Is Your Financial Planner a Fiduciary? Independent Financial Advice
Posted by Don Martin on Mon, Jun 18, 2012 @ 04:12 PM
How do you know that a financial planner is a fiduciary?
|
To be a fiduciary an advisor must provide custom tailored advice for the client that is not a mass produced generic one-size-fits all solution. The advisor must not claim that he is merely engaging in a transaction (such as a Broker) but is advising the client. The Broker-Dealer community has tried to claim that they have the right to give “advice” in an “incidental” manner that is not the same as a fiduciary. So a prospective client should ask the advisor "are you merely giving me “incidental” advice or is the advice somewhat substantial, deep, big picture, long term planning type of advice?" Ask the advisor “what does the advisor do to make the advice custom tailored to my unique situation?” Ask them if they are a Registered Investment Advisor which is a different license from a Broker-Dealer license. A Broker-Dealer could argue that he was merely giving petty incidental advice and merely had to meet a simple “suitability” standard instead of a more thorough fiduciary standard. When someone in the investment business gives more than incidental advice then they need to register as a Registered Investment Advisor (RIA) and to be an RIA one is automatically required to act as a fiduciary.

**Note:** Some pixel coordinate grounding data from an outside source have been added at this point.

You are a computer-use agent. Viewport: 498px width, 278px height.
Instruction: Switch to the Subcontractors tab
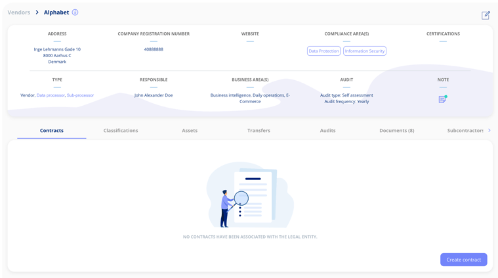(x=465, y=131)
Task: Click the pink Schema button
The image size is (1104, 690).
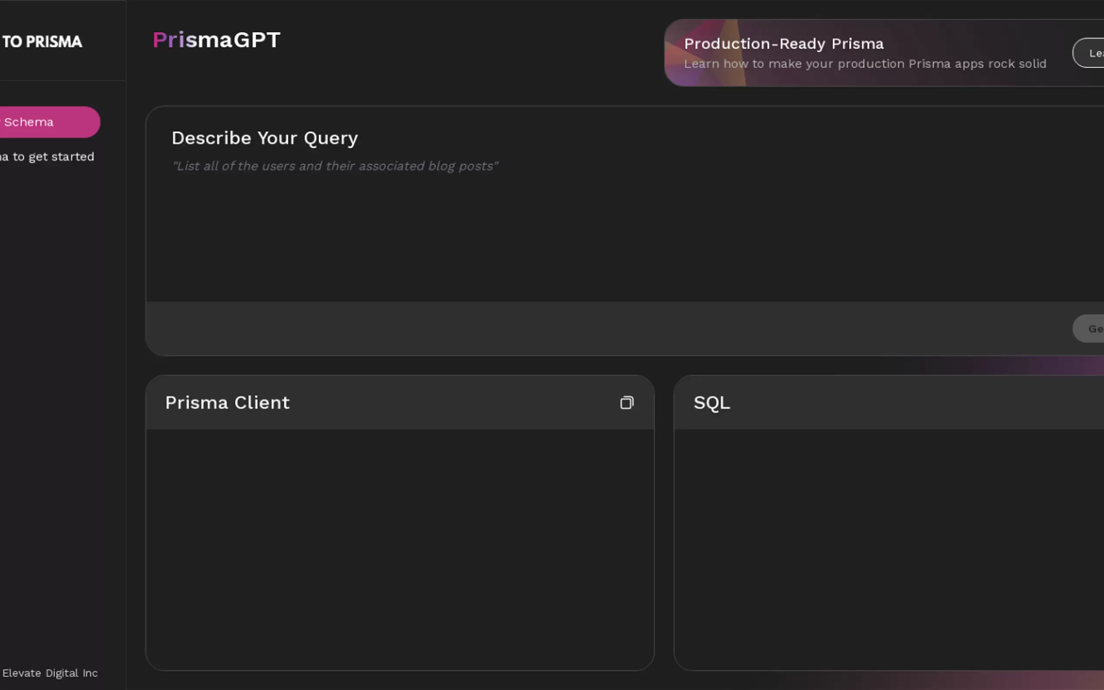Action: (46, 122)
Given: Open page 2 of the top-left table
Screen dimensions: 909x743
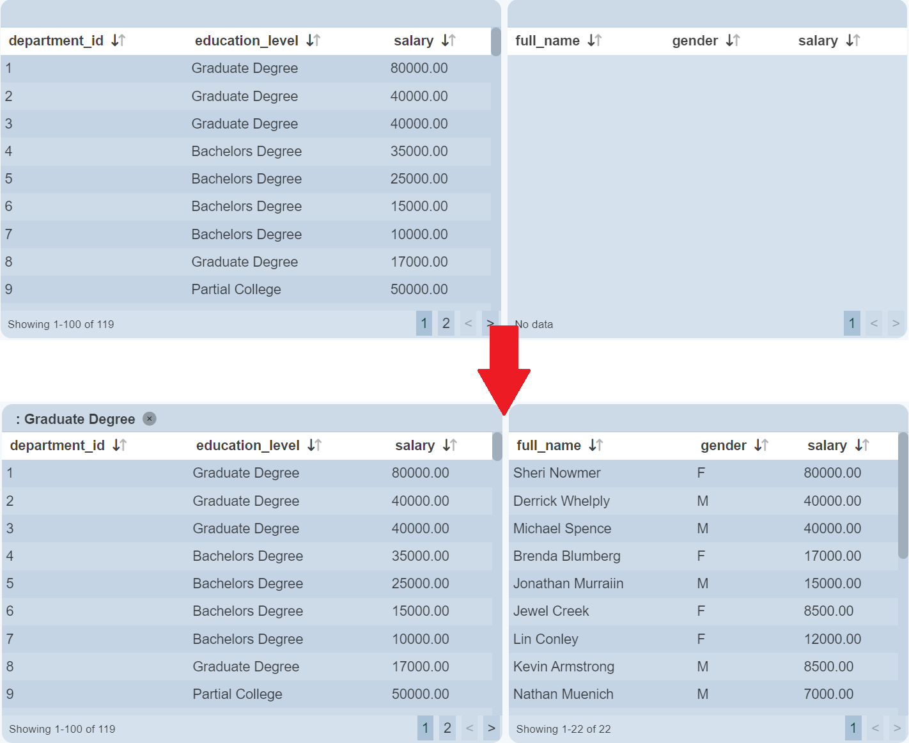Looking at the screenshot, I should (x=446, y=324).
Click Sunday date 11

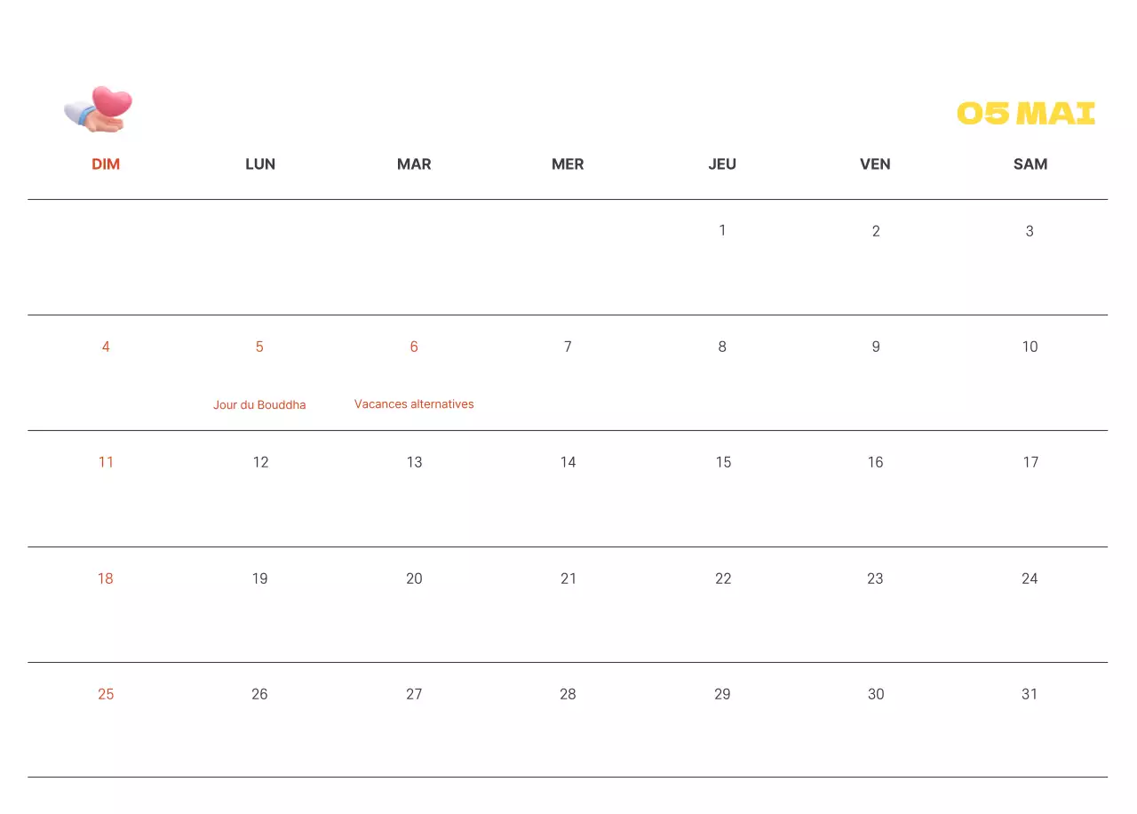[x=106, y=462]
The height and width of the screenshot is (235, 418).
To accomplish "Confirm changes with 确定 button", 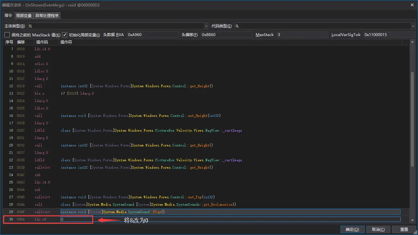I will coord(352,229).

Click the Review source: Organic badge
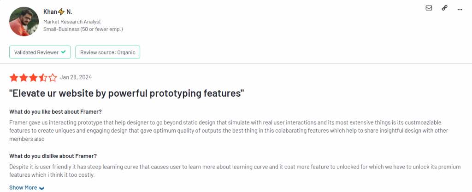pos(107,52)
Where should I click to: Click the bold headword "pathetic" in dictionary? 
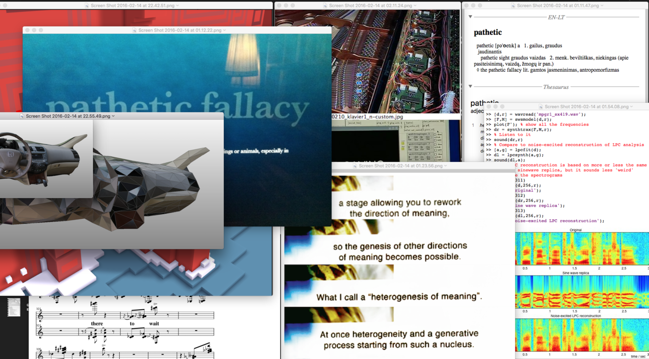[x=487, y=32]
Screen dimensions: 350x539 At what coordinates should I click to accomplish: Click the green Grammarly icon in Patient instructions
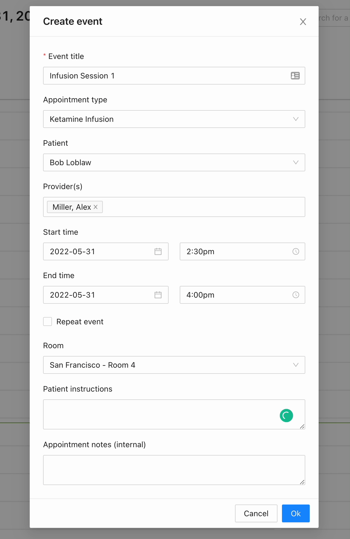click(x=286, y=416)
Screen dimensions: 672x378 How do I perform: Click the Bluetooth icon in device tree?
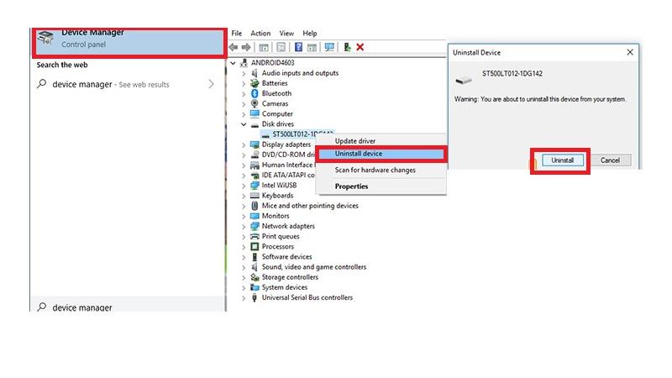(x=255, y=93)
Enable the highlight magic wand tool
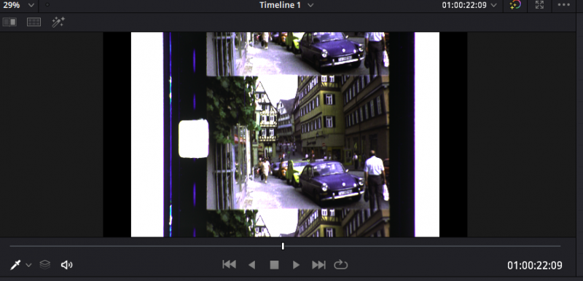Image resolution: width=583 pixels, height=281 pixels. click(58, 23)
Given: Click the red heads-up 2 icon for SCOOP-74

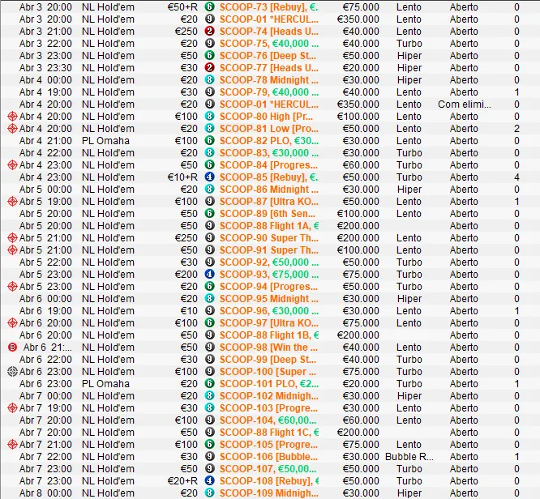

The tricky situation is when a Broker-Dealer is dually registered as both a RIA and a Broker. In theory they are required to be held to the higher standard of a fiduciary. However, they may try to claim that some of the time they can “change hats” every hour or every minute with each customer or client and act merely as a transactional Broker who is held to the lesser standard of “suitability” (regarding investment recommendations) and then the next minute claim that they are serving another client in the context of being a fiduciary. So ask the advisor “are you, at all times, with all clients, a fiduciary and an RIA or are you, some of the time, with some clients, a Broker with no fiduciary duty?”
When your nest egg is at stake be sure to use a fiduciary
If the Broker's literature claims that he is merely acting in an "incidental" capacity in giving advice and is primarily a Broker doing a transaction then he is not a fiduciary. I think it is impossible for a Broker who is not also dually licensed as an RIA to claim that he is a fiduciary advisor since providing such advice would require an RIA license.
I posted a web page “Fiduciary status” about this topic. I wrote an article about a case where a Broker was not a fiduciary “MF Global lesson avoid margin trading”.
Investors should seek independent financial advice.